Parker was one of the primary architects of the Thirty-Nine Articles, the defining statements of Anglican doctrine. The Parker collection of early English manuscripts, including the book of St. Augustine Gospels and Version A of the Anglo-Saxon Chronicle, was created as part of his efforts to demonstrate that the English Church was historically independent from Rome, creating one of the world's most important collections of ancient manuscripts.

Early years

The eldest son of William Parker, he was born in Norwich, in St Saviour's parish. His mother's maiden name was Alice Monins and she may have been related by marriage to Thomas Cranmer. When William Parker died, in about 1516, his widow married John Baker. Parker was sent in 1522 to Corpus Christi College, Cambridge,[1] and graduated with a Bachelor of Arts degree in 1525. He was ordained deacon in April 1527 and priest in June the same year. In September 1527 he was elected a fellow of Corpus Christi and began his Master of Arts degree in 1528. He was one of the Cambridge scholars who Thomas Wolsey wished to transplant to his newly founded "Cardinal College" at Oxford.

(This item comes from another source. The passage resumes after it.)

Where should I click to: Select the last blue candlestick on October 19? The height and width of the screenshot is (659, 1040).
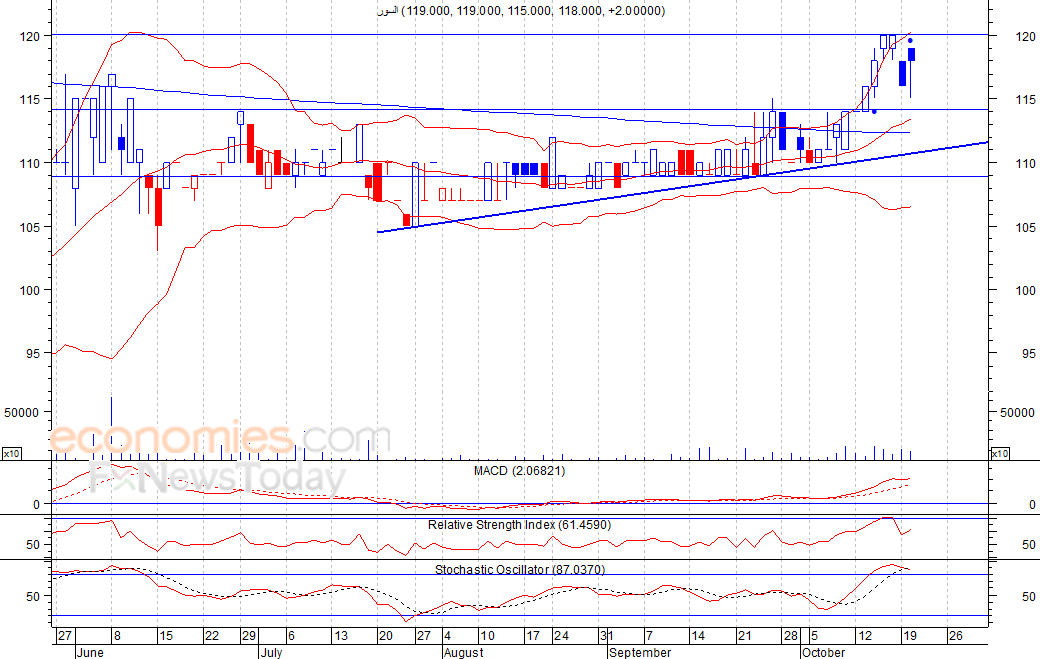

Parker, like Cranmer, declined Wolsey's invitation. He had come under the influence of the Cambridge reformers, and after Anne Boleyn's recognition as queen he was made her chaplain. Through her, he was appointed dean of the college of secular canons at Stoke-by-Clare in 1535. Hugh Latimer wrote to him in that year urging him not to fall short of the expectations which had been formed of his ability. Shortly before Anne Boleyn's death in 1536, she commended to his care her daughter Elizabeth.[2] In 1537 he was appointed chaplain to King Henry VIII. In 1538 he was threatened with prosecution, but Richard Yngworth, the Bishop of Dover, reported to Thomas Cromwell that Parker "hath ever been of a good judgment and set forth the Word of God after a good manner. For this he suffers some grudge." He graduated DD in that year, and in 1541 was appointed to the second prebend in the reconstituted cathedral church of Ely. In 1544, on Henry VIII's recommendation, he was elected master of Corpus Christi College, and in 1545 vice-chancellor of the university. He got into some trouble with the chancellor, Stephen Gardiner, over a ribald play, Pammachius, performed by the students, which derided the old ecclesiastical system.

Rise to power

On the passing of the act of parliament in 1545 enabling the king to dissolve chantries and colleges, Parker was appointed one of the commissioners for Cambridge, and their report may have saved its colleges from destruction. Stoke, however, was dissolved in the following reign, and Parker received a generous pension. He took advantage of the new reign to marry in June, 1547, before clerical marriages had been legalized by parliament and convocation, Margaret, daughter of Robert Harlestone, a Norfolk squire. They had initially planned to marry since about 1540 but had waited until it was not a felony for priests to marry.[3] The marriage was a happy one. During Kett's Rebellion, he preached in the rebels' camp on Mousehold Hill, without much effect, and later encouraged his secretary, Alexander Neville, to write his history of the rising.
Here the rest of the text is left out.